'Human error,' computer system responsible for fatal spill from B.C. dam: official
VANCOUVER -- The "clearest contributing factor" to a B.C. dam release that swept away at least five people and killed at least one was "human error relating to programming the spillway at the dam," a Metro Vancouver official says.
Jerry Dobrovolny, Metro Vancouver's chief administrative officer, told a committee meeting Thursday that the regional government has started an investigation into the torrent of water that swept down the Capilano River in North Vancouver last week, but said early results show it is related to a computerized system that was responsible for several uncontrolled water releases in the early 2000s.
“While the review continues, we can now confirm that the clearest contributing factor was related to programming of the control system for the spillway at the Cleveland Dam,” Dobrovolny told Metro Vancouver board members at the Water Committee.
“Metro Vancouver takes responsibility for this mistake,” he said, “And our deepest sympathies go out to those affected by the tragic loss of life.”
A CTV News investigation earlier this week documented a series of dam releases going back to the 1970s that stranded fishermen, swept people out to sea and may have been connected to the death of an eight-year-old girl.
In 2002, a Worksafe BC report into an uncontrolled release ordered Metro Vancouver to do a risk assessment and put in various safety measures, including an alarm system to warn people about any rising water levels.
Last week, Dobrovolny said there had been no alarms put on the dam.
“There have been reports in the media about similar incidents in the early 2000s,” he said, adding that when the dam was first built, a mechanical system was used to operate the gate.

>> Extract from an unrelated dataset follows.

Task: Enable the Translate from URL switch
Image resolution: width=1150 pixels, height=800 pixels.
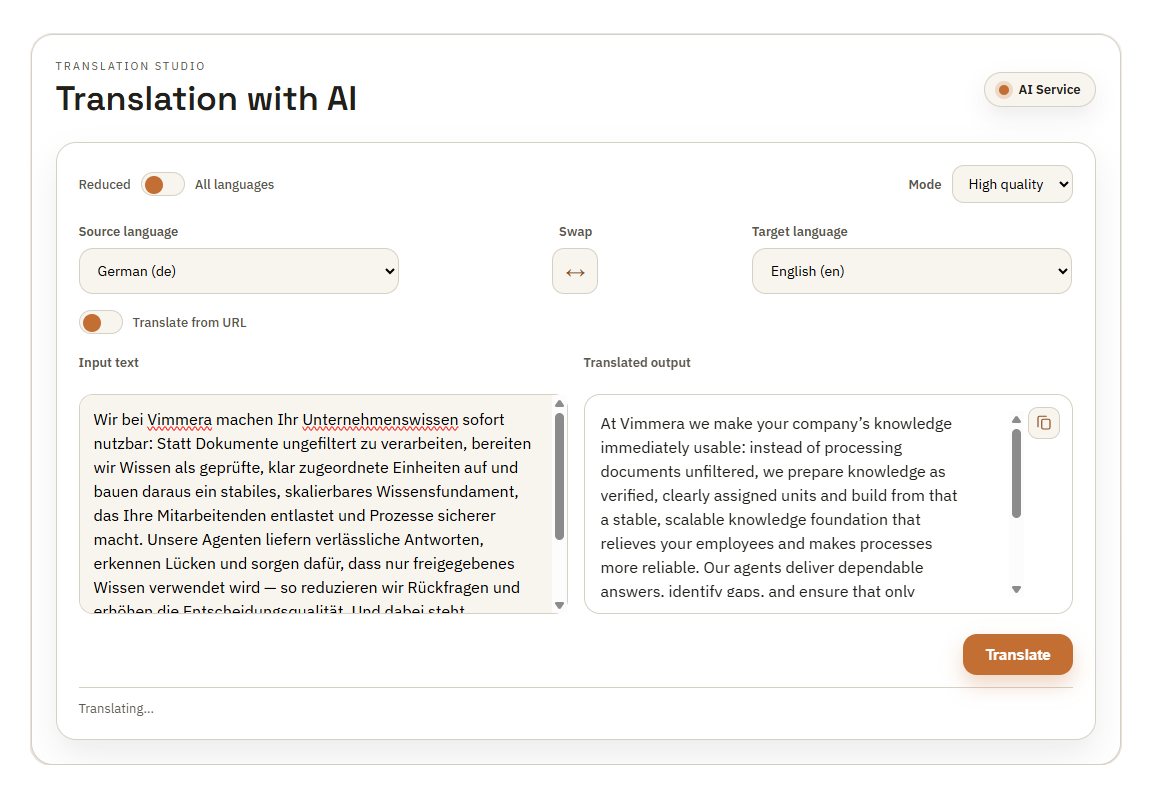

After some concerns with that system, it was replaced with a computerized one.
“When the computerized system was commissioned around 2002, we had several events of uncontrolled release as that new system was being commissioned," he said.
“It’s now been almost two decades since we had a large uncontrolled release similar to this."
He said he believed that Metro Vancouver was in line with WorkSafeBC orders and with the most recent inspections of the dam.
“One that has been discussed is a public warning system to address and monitor downstream flows,” he said. “A decision was made not to for a number of reasons. The river can be quite high often during the winter months.”
He said the agency will lower the level of the Capilano Reservoir and leave the gate down during the winter months and will be locked off.